2000年04月30日(日) 22時20分 テレビ 天気:くもり

 連休も三日目ともなると倦怠感がみなぎってくる。水曜日までは大きなイベントがない。必然的に寝るか読むかの実にぐーたらな生活を送ることになるのだ。
 今夜は見たいテレビがあった。NHKスペシャル「世紀を越えて」。今夜は次第に恒常化しつつある生命操作の実態を追う。
 人の遺伝子を解読しようというヒトゲノム計画は、すでに80%まで進捗している。実を言えばアメリカの企業がすべて解読したと発表してはいるのだが、この発表には多くの専門家が疑義をあらわしている。しかし間もなくヒトゲノム解読が完了するであろうことは疑うべくもない(個人の個性という部分では恐らく依然として未知の部分が残るだろう)。
 その副成果(いや目的かもしれない)として人の病気のうち、遺伝子に要因を求めうるものの遺伝情報も明らかにされつつある。アメリカではそうした遺伝病の要因因子を持っているかどうかという遺伝子診断が普及しつつある。そのなかにはきわめてショッキングなものもある。ある男性は、自分もそうした遺伝病の一つの因子を持っているのではないかと疑い、遺伝子診断を受診した。彼の家族の何人もが、若年性アルツハイマー症に犯されているのだ。これは遺伝病だった。従って自分もその遺伝要素を受け継いでいるかもしれないと疑うのは当然のことだった。
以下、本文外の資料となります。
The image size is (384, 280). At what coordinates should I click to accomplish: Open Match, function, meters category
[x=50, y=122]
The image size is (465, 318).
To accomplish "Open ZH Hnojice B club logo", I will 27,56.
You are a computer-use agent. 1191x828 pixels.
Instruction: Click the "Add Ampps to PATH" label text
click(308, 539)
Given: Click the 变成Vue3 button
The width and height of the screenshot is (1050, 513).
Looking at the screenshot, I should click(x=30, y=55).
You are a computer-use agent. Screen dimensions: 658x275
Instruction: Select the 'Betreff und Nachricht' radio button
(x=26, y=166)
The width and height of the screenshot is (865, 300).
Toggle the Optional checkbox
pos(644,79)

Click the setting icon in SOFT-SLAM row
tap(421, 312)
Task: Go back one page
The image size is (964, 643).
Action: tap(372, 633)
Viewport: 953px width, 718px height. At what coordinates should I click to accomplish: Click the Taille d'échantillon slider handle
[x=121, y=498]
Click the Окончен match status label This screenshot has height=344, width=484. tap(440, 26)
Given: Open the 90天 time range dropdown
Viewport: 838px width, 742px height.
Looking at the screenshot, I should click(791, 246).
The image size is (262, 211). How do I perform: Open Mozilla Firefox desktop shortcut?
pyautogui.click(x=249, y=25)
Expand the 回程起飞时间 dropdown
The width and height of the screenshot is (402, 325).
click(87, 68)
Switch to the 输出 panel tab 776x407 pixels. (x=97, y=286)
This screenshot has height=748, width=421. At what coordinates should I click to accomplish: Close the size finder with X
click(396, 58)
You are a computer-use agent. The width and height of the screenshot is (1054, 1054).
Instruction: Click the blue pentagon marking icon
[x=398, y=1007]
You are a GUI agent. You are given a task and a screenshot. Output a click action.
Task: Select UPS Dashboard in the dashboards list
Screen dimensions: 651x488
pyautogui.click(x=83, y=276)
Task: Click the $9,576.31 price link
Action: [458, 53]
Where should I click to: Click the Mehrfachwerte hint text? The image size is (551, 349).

 診断の結果は医師によって直接ではなく、カウンセラーを介して伝えられる。カウンセラーが伝えた結果はショッキングなものだった。彼も遺伝要素を受け継いでおり、発病する可能性が高いというものだった。これがどれほど衝撃的か理解できる気がする。これほど重い十字架を背負ってしまった人はそう多くはないだろう。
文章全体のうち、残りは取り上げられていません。